View from the window seat:
The border divides two very different lands: on one side is the modern world where humans live, on the other is the wilderness occupied by dragons. A delicate truce was made between the two species after a costly war sixty years ago and has held so far, as long as no one crosses the border from either side. Seventeen-year-old Kay Wyatt risks arrest by rock climbing near the border, but she just wants to find somewhere new to climb. When a dragon named Artegal accidentally saves her life, a friendship is born, one that defies all current beliefs about the relationship between humans and dragons. But some still fear and hate the dragons, and as the tension builds, Kay must find a way to prevent a war that could end up annihilating everyone on both sides.
I love a good dragon book, and unfortunately, this isn’t one of them. Mostly what I found was that the story lacks enough depth to make the reader really connect with the struggle and the tension between the two species. The title, Voices of Dragons, is in fact a misnomer, as we only ever know the voice of one dragon: Artegal. I did appreciate that Artegal wasn’t a stereotypical dragon with unfathomable wisdom, etc. He’s very young, like Kay, and acts as such: curious and even frightened at times. The best aspect of both Kay and Artegal is their unwavering desire to do what they must to prevent a war. They risk a lot for the slim chance that they can make a difference.
That is about the most complex I can say the story ever gets.
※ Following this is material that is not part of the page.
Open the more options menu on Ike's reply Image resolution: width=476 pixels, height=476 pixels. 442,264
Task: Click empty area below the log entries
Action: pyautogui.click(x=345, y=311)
There is so much potential for a riveting narrative told through the extreme distrust and fear humans and dragons have of each other. This potential is never taken advantage of. Instead we get a stereotypically bigoted military general as the villain and some brief skirmishes that have little impact on the reader. We’re told of the fear and the fraying relationship between the two sides, but it’s only shown a little on the human side. We don’t get any insight into the dragons at all, except for a few sentences from Artegal.
Voices of Dragons could’ve been so much more, but it only touched upon the most interesting parts of this divided world.